### Task requirements:
Convert each line of the listing into a Markdown table with the columns "Row" and "Line", numbering the rows in order and omitting blank lines.

(Collected data entries)
···

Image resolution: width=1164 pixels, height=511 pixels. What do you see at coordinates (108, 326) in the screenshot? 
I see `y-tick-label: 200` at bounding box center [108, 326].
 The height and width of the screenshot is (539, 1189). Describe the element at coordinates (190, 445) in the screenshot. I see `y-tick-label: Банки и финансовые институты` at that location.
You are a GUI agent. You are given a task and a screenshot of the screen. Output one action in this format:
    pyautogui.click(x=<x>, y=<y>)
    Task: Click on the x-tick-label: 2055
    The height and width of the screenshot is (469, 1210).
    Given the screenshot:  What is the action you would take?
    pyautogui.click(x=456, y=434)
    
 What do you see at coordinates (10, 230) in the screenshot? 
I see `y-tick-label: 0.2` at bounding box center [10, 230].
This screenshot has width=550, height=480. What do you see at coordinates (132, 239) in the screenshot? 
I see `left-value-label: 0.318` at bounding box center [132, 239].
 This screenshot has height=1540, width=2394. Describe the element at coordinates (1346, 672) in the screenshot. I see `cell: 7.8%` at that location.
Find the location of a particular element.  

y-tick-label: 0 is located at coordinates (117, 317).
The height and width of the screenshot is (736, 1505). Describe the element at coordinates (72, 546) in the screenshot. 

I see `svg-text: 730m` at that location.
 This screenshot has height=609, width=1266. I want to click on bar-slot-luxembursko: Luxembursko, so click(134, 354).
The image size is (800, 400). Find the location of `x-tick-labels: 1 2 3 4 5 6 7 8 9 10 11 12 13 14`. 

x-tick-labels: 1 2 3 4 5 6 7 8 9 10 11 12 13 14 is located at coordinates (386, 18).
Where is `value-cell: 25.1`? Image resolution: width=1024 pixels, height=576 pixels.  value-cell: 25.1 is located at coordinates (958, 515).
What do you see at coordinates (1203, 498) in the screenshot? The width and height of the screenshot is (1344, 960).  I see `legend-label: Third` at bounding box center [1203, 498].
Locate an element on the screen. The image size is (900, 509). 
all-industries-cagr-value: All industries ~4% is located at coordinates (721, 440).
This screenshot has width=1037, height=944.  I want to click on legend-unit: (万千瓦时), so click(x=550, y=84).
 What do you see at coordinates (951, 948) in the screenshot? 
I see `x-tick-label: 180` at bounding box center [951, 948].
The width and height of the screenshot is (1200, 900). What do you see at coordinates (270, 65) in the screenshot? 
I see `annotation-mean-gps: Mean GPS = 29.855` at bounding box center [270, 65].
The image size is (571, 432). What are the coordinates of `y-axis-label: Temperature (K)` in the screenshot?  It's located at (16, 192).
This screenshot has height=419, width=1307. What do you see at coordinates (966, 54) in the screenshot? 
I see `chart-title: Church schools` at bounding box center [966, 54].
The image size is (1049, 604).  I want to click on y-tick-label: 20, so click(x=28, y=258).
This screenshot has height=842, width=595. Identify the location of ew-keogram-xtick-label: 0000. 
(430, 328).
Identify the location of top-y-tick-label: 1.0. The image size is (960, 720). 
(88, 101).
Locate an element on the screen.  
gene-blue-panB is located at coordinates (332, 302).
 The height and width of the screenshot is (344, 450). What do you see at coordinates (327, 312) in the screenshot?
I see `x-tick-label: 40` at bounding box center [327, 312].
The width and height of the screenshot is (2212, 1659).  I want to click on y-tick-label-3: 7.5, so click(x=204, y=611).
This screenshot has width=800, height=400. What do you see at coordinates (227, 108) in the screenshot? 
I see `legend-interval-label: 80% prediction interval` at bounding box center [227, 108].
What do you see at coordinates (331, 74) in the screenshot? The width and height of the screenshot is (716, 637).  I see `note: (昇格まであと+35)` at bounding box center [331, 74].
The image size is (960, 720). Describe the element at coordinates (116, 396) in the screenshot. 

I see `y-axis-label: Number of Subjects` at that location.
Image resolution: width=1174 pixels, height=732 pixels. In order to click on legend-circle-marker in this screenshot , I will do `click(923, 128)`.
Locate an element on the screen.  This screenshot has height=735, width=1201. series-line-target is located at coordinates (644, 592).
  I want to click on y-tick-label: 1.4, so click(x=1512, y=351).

···

### Answer below:
| Row | Line |
|---|---|
| 1 | Image resolution: width=1164 pixels, height=511 pixels. What do you see at coordinates (108, 326) in the screenshot?  |
| 2 | I see `y-tick-label: 200` at bounding box center [108, 326]. |
| 3 |  The height and width of the screenshot is (539, 1189). Describe the element at coordinates (190, 445) in the screenshot. I see `y-tick-label: Банки и финансовые институты` at that location. |
| 4 | You are a GUI agent. You are given a task and a screenshot of the screen. Output one action in this format: |
| 5 |     pyautogui.click(x=<x>, y=<y>) |
| 6 |     Task: Click on the x-tick-label: 2055 |
| 7 |     The height and width of the screenshot is (469, 1210). |
| 8 |     Given the screenshot:  What is the action you would take? |
| 9 |     pyautogui.click(x=456, y=434) |
| 10 |  What do you see at coordinates (10, 230) in the screenshot?  |
| 11 | I see `y-tick-label: 0.2` at bounding box center [10, 230]. |
| 12 | This screenshot has width=550, height=480. What do you see at coordinates (132, 239) in the screenshot?  |
| 13 | I see `left-value-label: 0.318` at bounding box center [132, 239]. |
| 14 |  This screenshot has height=1540, width=2394. Describe the element at coordinates (1346, 672) in the screenshot. I see `cell: 7.8%` at that location. |
| 15 | Find the location of a particular element.   |
| 16 | y-tick-label: 0 is located at coordinates (117, 317). |
| 17 | The height and width of the screenshot is (736, 1505). Describe the element at coordinates (72, 546) in the screenshot.  |
| 18 | I see `svg-text: 730m` at that location. |
| 19 |  This screenshot has height=609, width=1266. I want to click on bar-slot-luxembursko: Luxembursko, so click(134, 354). |
| 20 | The image size is (800, 400). Find the location of `x-tick-labels: 1 2 3 4 5 6 7 8 9 10 11 12 13 14`.  |
| 21 | x-tick-labels: 1 2 3 4 5 6 7 8 9 10 11 12 13 14 is located at coordinates (386, 18). |
| 22 | Where is `value-cell: 25.1`? Image resolution: width=1024 pixels, height=576 pixels.  value-cell: 25.1 is located at coordinates (958, 515). |
| 23 | What do you see at coordinates (1203, 498) in the screenshot? The width and height of the screenshot is (1344, 960).  I see `legend-label: Third` at bounding box center [1203, 498]. |
| 24 | Locate an element on the screen. The image size is (900, 509).  |
| 25 | all-industries-cagr-value: All industries ~4% is located at coordinates (721, 440). |
| 26 | This screenshot has width=1037, height=944.  I want to click on legend-unit: (万千瓦时), so click(x=550, y=84). |
| 27 |  What do you see at coordinates (951, 948) in the screenshot?  |
| 28 | I see `x-tick-label: 180` at bounding box center [951, 948]. |
| 29 | The width and height of the screenshot is (1200, 900). What do you see at coordinates (270, 65) in the screenshot?  |
| 30 | I see `annotation-mean-gps: Mean GPS = 29.855` at bounding box center [270, 65]. |
| 31 | The image size is (571, 432). What are the coordinates of `y-axis-label: Temperature (K)` in the screenshot?  It's located at (16, 192). |
| 32 | This screenshot has height=419, width=1307. What do you see at coordinates (966, 54) in the screenshot?  |
| 33 | I see `chart-title: Church schools` at bounding box center [966, 54]. |
| 34 | The image size is (1049, 604).  I want to click on y-tick-label: 20, so click(x=28, y=258). |
| 35 | This screenshot has height=842, width=595. Identify the location of ew-keogram-xtick-label: 0000.  |
| 36 | (430, 328). |
| 37 | Identify the location of top-y-tick-label: 1.0. The image size is (960, 720).  |
| 38 | (88, 101). |
| 39 | Locate an element on the screen.   |
| 40 | gene-blue-panB is located at coordinates (332, 302). |
| 41 |  The height and width of the screenshot is (344, 450). What do you see at coordinates (327, 312) in the screenshot? |
| 42 | I see `x-tick-label: 40` at bounding box center [327, 312]. |
| 43 | The width and height of the screenshot is (2212, 1659).  I want to click on y-tick-label-3: 7.5, so click(x=204, y=611). |
| 44 | This screenshot has width=800, height=400. What do you see at coordinates (227, 108) in the screenshot?  |
| 45 | I see `legend-interval-label: 80% prediction interval` at bounding box center [227, 108]. |
| 46 | What do you see at coordinates (331, 74) in the screenshot? The width and height of the screenshot is (716, 637).  I see `note: (昇格まであと+35)` at bounding box center [331, 74]. |
| 47 | The image size is (960, 720). Describe the element at coordinates (116, 396) in the screenshot.  |
| 48 | I see `y-axis-label: Number of Subjects` at that location. |
| 49 | Image resolution: width=1174 pixels, height=732 pixels. In order to click on legend-circle-marker in this screenshot , I will do `click(923, 128)`. |
| 50 | Locate an element on the screen.  This screenshot has height=735, width=1201. series-line-target is located at coordinates (644, 592). |
| 51 |   I want to click on y-tick-label: 1.4, so click(x=1512, y=351). |